Melhor seria, de acordo com Carla Lima, se cada vez menos, a rede que acolhe essas crianças e adolescentes fosse acionada.
Contudo, a primeira-dama ressaltou que embora seja um dia triste por debater questões envolvendo agressões, violações e abusos de menores, é um dia de reflexão e de comemorar avanços, também.
E Anápolis dá mais um largo passo no sentido de proteger as suas crianças. Junto com o lançamento da campanha do Maio Amarelo, que tem por objetivo o combate e a prevenção da violência e exploração sexual de crianças e adolescentes, foi realizado o lançamento do Plano Municipal da Primeira Infância.
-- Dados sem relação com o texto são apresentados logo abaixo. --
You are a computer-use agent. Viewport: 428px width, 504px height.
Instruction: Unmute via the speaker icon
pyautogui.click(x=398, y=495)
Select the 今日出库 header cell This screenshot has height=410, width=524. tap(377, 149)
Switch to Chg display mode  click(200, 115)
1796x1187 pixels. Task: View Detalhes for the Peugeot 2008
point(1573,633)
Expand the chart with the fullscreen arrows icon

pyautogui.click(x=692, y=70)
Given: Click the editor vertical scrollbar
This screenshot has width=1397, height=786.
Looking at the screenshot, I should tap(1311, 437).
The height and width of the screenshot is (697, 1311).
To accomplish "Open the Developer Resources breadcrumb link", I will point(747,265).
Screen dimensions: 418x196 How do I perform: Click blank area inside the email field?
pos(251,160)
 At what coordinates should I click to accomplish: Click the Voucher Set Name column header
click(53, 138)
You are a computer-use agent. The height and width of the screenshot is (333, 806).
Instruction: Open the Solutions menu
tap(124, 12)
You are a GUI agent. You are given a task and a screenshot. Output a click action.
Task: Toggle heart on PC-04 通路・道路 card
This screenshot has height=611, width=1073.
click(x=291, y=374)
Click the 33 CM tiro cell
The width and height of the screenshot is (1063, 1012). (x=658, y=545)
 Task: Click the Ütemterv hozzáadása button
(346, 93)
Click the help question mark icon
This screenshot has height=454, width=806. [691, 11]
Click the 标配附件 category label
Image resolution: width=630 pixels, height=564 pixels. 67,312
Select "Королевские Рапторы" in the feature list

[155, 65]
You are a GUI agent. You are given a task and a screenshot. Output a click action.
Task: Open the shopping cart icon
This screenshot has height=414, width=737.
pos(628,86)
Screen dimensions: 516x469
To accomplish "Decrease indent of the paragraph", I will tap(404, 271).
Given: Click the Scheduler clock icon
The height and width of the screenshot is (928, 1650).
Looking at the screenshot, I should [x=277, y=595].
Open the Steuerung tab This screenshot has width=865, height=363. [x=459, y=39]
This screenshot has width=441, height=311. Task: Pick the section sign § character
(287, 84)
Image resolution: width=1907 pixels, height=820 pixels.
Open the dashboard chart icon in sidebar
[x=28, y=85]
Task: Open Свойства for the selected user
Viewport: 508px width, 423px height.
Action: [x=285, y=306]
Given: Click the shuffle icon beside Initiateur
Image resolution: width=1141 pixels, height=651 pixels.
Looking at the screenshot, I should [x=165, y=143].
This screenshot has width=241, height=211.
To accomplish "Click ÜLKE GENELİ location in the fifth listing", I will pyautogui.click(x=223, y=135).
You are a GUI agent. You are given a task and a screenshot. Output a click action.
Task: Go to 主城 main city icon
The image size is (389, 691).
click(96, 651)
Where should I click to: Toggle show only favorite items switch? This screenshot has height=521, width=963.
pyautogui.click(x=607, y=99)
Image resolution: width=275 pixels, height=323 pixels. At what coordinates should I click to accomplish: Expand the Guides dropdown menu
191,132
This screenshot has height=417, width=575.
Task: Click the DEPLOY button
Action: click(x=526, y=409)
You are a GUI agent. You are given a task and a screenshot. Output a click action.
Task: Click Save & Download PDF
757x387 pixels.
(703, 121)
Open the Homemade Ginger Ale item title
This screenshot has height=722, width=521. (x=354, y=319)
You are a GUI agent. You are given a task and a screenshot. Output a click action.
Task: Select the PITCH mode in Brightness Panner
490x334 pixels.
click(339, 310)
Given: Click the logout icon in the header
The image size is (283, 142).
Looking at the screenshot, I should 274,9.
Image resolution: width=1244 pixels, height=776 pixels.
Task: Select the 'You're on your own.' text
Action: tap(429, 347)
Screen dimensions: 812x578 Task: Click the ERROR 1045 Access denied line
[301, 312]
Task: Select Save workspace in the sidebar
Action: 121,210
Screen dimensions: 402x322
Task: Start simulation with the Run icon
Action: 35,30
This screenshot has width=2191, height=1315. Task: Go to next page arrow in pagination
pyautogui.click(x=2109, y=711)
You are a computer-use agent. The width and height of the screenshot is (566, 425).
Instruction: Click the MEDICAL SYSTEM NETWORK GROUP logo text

O evento ocorreu no auditório da OAB, na manhã desta sexta-feira (8/5) com a presença de várias autoridades e representantes de entidades que formam a rede local de proteção à infância, como: Conselho Municipal dos Direitos da Criança e do adolescente (CMDCA), Conselhos Tutelares, Prefeitura Municipal, Polícia Civil (Delegacia de Proteção à Criança e ao Adolescente- DPCA), Polícia Rodoviária Federal, Ministério Público, Juizado da Infância e Adolescência, OAB, entre outras.
A mesa que coordenou a abertura da agenda de lançamento do Maio Amarelo foi formada pela primeira-dama, Carla Santillo; pela secretária municipal de Assistência e Políticas Sociais, Jaqueline Macedo; pela diretora de Proteção da pasta, Nirvana Souza; pelo juiz da Infância e Adolescência, Carlos Limongi Sterse; pela promotora Denise Nóbrega e pela presidente do CMDCA, Adriana Félix da Costa Frazão.
Logo após o lançamento, com os pronunciamentos das autoridades, o evento teve sequência com palestras. Ao longo do mês, outras atividades também estarão acontecendo na cidade, reforçando a importância da campanha de conscientização.
Números frios
Os números são frios, não mostram a verdadeira realidade que passa uma criança ou adolescente que sofreu algum tipo de violência física, sexual ou moral.
Mas, eles servem de alerta e esse é o motivo do engajamento de Anápolis a esta campanha, que acontece em todo o país e está amparada em lei.
Em 2024, no Brasil, foram registrados 87.545 casos de estupros, sendo que desse total, 68% envolveram crianças e adolescentes. 8 vítimas a cada hora; 240 casos por dia. 84% dos agressores são pessoas conhecidas ou da própria família. 44% das vítimas estão sob o mesmo teto dos agressores.
Em razão desses números e da escala crescente de denúncias, foi criado o Disque 100, um telefone que acolhe denúncias e tem alcance nacional.
Caso a pessoa queira denunciar, pode usar o número mantendo o seu sigilo, ou pode, também, procurar a rede de proteção à criança e ao adolescente da cidade.